When the Constitutional Council brushed aside Barrister Akere Muna’s petition seeking to bar President Paul Biya, 93, from contesting the 2025 election, few were surprised. The ruling was less about legal merit and more about institutional loyalty to a regime unwilling to confront its own decay.
Muna’s case, rooted in constitutional logic and moral urgency, argued that a president who has spent years abroad, delegating power to unelected proxies, lacks the credibility to seek re-election. The Council’s refusal to even entertain this reasoning confirms what many already believe: Cameroon’s democratic institutions are captive to the executive.
The rejection reflects a broader tragedy — the normalization of governance by proxy. Through “high instructions” relayed by close aides, the presidency has been reduced to a shell, with a frail leader presiding in name only. Instead of addressing this constitutional crisis, the Council chose to sanctify it.
Critics like Dr. Theodore Ashu Nyenty defended Biya’s candidacy, arguing that no law restricts presidential travel or limits delegation of authority. But this is legal literalism at its most dangerous. Laws are designed to serve the public good, not shield dysfunction. A presidency that exists largely in absentia offends both constitutional logic and democratic accountability.

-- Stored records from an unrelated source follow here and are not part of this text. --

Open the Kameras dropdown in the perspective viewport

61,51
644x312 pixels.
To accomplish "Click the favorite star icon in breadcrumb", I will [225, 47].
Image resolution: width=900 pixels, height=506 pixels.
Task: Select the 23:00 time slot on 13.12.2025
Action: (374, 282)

Cameroon’s tragedy is not simply Biya’s determination to cling to power, but the complicity of jurists and intellectuals who provide scholarly cover for an ossified system. By reducing constitutional interpretation to a tool of preservation rather than accountability, they betray both their profession and their country.
Akere Muna’s petition was never just a legal maneuver. It was a moral alarm bell — a reminder that governance requires presence, responsibility, and vitality. The Council may have dismissed his case, but the questions he raised about the legitimacy of leadership in Cameroon will not go away.
In the end, the ruling exposes a nation where institutions bend to protect power rather than safeguard democracy. Cameroon deserves better than to be ruled by decree from afar, while the country’s future is mortgaged to a political system in denial of its own rot.